It is easy enough to scoff at a Western politician assuring friendship to developing countries while doling out homilies on their behaviour. And many Africans do just that. America's commitment to the continent is not totally altruistic. It has huge commercial interests in Africa's resources and has become deeply concerned at China's growing influence and competition for those resources.

But praise be where praise is due. To an extent for which he has never been given full credit, President Bush set America on a policy of genuine aid and support for Africa's poor. If the last president badly confused the issue of help for Aids with Christian fundamentalist objections to birth control and abortion, he also greatly increased the amount of humanitarian assistance to Africa. His problem was to follow through. For all America's best intentions, too much of its assistance was lost in the endemic corruption of so many regimes, while the Middle East and Asia diverted Washington's political engagement.

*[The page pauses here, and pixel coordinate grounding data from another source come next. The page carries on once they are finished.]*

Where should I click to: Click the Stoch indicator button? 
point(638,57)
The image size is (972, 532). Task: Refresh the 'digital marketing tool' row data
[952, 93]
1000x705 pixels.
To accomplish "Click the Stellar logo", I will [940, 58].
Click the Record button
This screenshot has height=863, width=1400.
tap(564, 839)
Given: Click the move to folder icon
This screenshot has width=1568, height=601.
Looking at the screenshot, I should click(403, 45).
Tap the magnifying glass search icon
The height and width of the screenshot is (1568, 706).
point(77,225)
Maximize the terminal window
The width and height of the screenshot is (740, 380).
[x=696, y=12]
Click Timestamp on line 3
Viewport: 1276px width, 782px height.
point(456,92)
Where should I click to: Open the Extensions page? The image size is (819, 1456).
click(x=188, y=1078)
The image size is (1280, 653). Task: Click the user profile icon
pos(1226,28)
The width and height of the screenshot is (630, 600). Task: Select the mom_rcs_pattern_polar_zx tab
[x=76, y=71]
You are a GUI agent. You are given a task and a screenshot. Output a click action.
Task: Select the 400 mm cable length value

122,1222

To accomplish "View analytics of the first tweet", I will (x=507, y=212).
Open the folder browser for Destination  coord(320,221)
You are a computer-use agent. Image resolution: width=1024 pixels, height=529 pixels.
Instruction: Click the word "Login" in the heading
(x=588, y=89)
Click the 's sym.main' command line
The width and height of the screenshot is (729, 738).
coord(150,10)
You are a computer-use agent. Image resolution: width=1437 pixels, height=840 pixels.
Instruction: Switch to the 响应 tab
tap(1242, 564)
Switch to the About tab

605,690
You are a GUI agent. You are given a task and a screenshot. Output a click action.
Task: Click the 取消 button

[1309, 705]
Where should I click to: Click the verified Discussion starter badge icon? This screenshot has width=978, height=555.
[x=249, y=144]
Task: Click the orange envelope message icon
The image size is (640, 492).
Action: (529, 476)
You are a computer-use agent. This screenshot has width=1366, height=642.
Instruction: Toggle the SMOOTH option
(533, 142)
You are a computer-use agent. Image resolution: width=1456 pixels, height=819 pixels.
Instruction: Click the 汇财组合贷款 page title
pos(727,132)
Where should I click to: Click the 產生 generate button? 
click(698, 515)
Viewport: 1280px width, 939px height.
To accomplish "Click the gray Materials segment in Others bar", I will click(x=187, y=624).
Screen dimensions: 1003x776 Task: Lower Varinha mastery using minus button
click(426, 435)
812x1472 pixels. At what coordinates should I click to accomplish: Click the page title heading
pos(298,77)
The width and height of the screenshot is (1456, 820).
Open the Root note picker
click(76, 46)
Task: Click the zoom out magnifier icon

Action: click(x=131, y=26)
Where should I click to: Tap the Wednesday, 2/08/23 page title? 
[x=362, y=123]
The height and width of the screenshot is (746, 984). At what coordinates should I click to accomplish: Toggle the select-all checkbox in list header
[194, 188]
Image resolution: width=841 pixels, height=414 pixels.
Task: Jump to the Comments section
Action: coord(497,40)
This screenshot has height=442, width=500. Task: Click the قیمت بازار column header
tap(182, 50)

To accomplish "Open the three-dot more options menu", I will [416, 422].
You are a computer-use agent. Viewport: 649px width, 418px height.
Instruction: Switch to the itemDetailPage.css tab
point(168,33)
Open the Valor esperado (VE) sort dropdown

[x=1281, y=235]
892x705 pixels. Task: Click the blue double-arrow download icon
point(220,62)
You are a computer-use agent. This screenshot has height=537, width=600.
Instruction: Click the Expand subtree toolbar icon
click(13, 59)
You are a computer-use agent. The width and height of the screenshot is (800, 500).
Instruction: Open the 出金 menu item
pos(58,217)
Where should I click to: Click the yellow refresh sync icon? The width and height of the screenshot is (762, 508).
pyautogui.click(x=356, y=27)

The important thing about Mrs Clinton's tour was that it followed so soon and so directly on Mr Obama's visit and that it took in such a range of centres. They included not just the places of obvious warmth towards the US – South Africa and Liberia – but the more trouble-ridden Democratic Republic of Congo, Nigeria and Kenya, where corruption and ethnic violence still threaten development and where Mrs Clinton was not bashful is setting out the world's concerns. However Washington's relationship with Africa now develops, it has a Secretary of State clearly ready to do the hard work of practical engagement.